■ **What this task involves**
The records below are to be set down again exactly, with the pictures left out.

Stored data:
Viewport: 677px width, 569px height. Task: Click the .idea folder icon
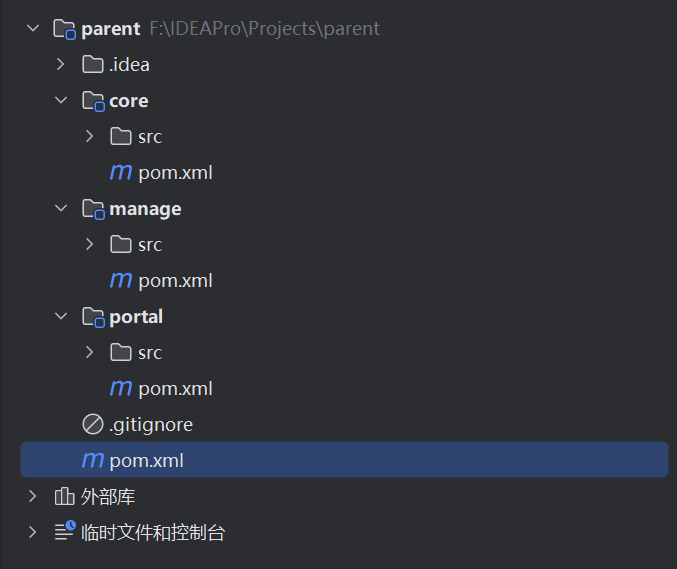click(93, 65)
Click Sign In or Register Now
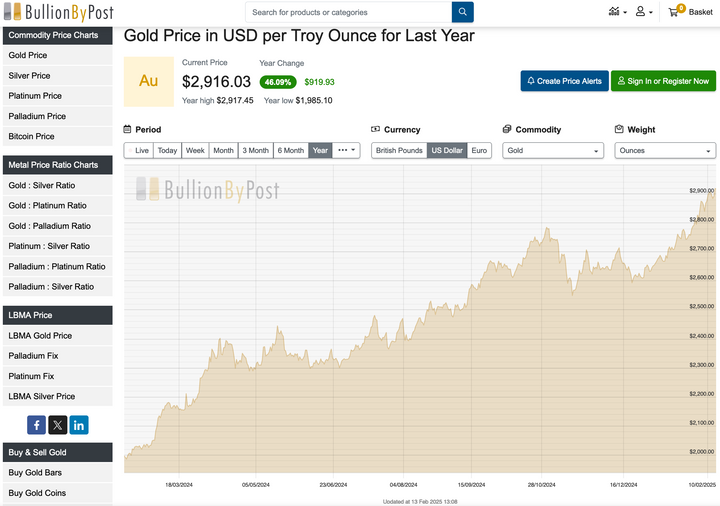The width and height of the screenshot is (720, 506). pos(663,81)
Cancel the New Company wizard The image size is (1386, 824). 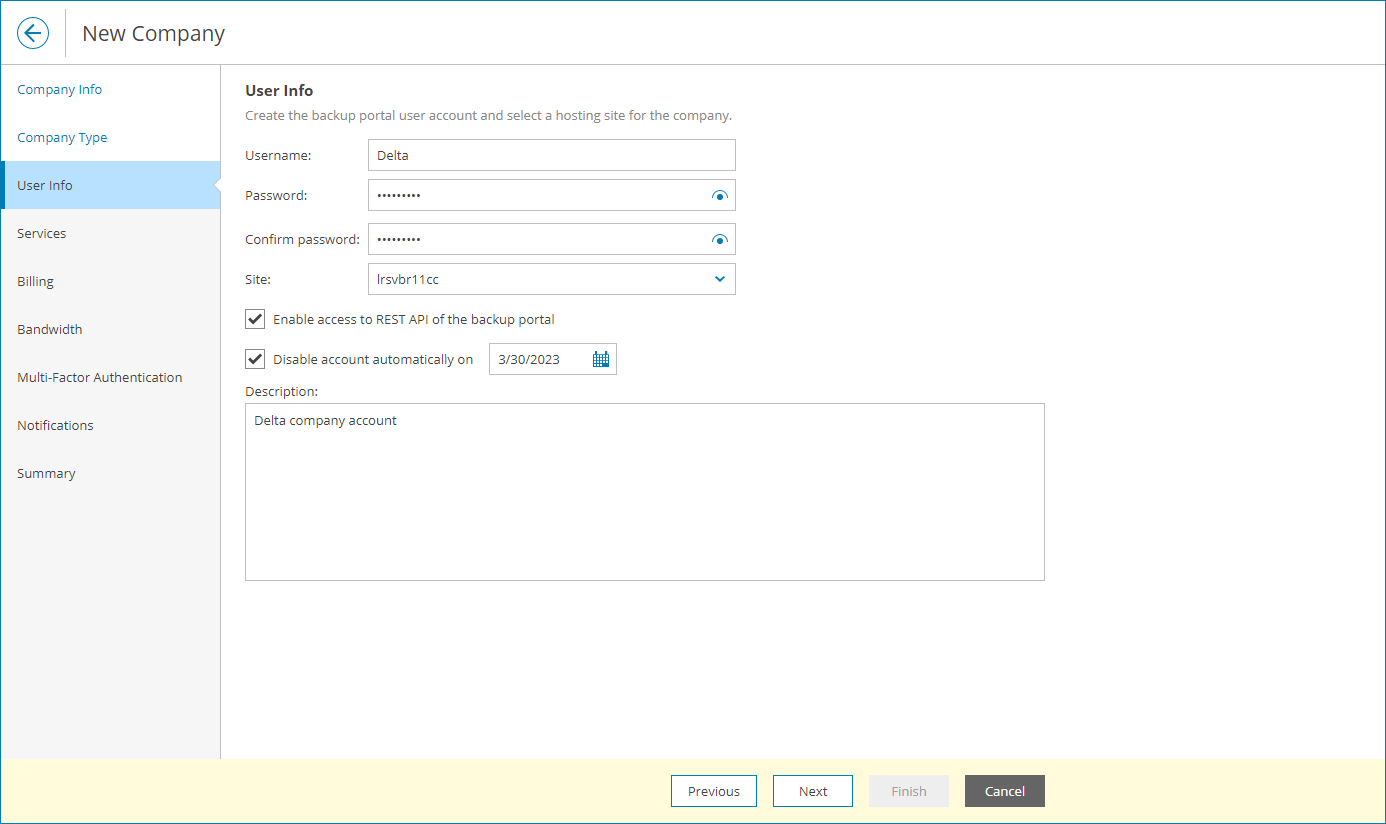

■ **Result**
Viewport: 677px width, 569px height. Task: Click the .idea folder icon
click(93, 65)
Click Sign In or Register Now
The width and height of the screenshot is (720, 506). pos(663,81)
Cancel the New Company wizard The image size is (1386, 824). 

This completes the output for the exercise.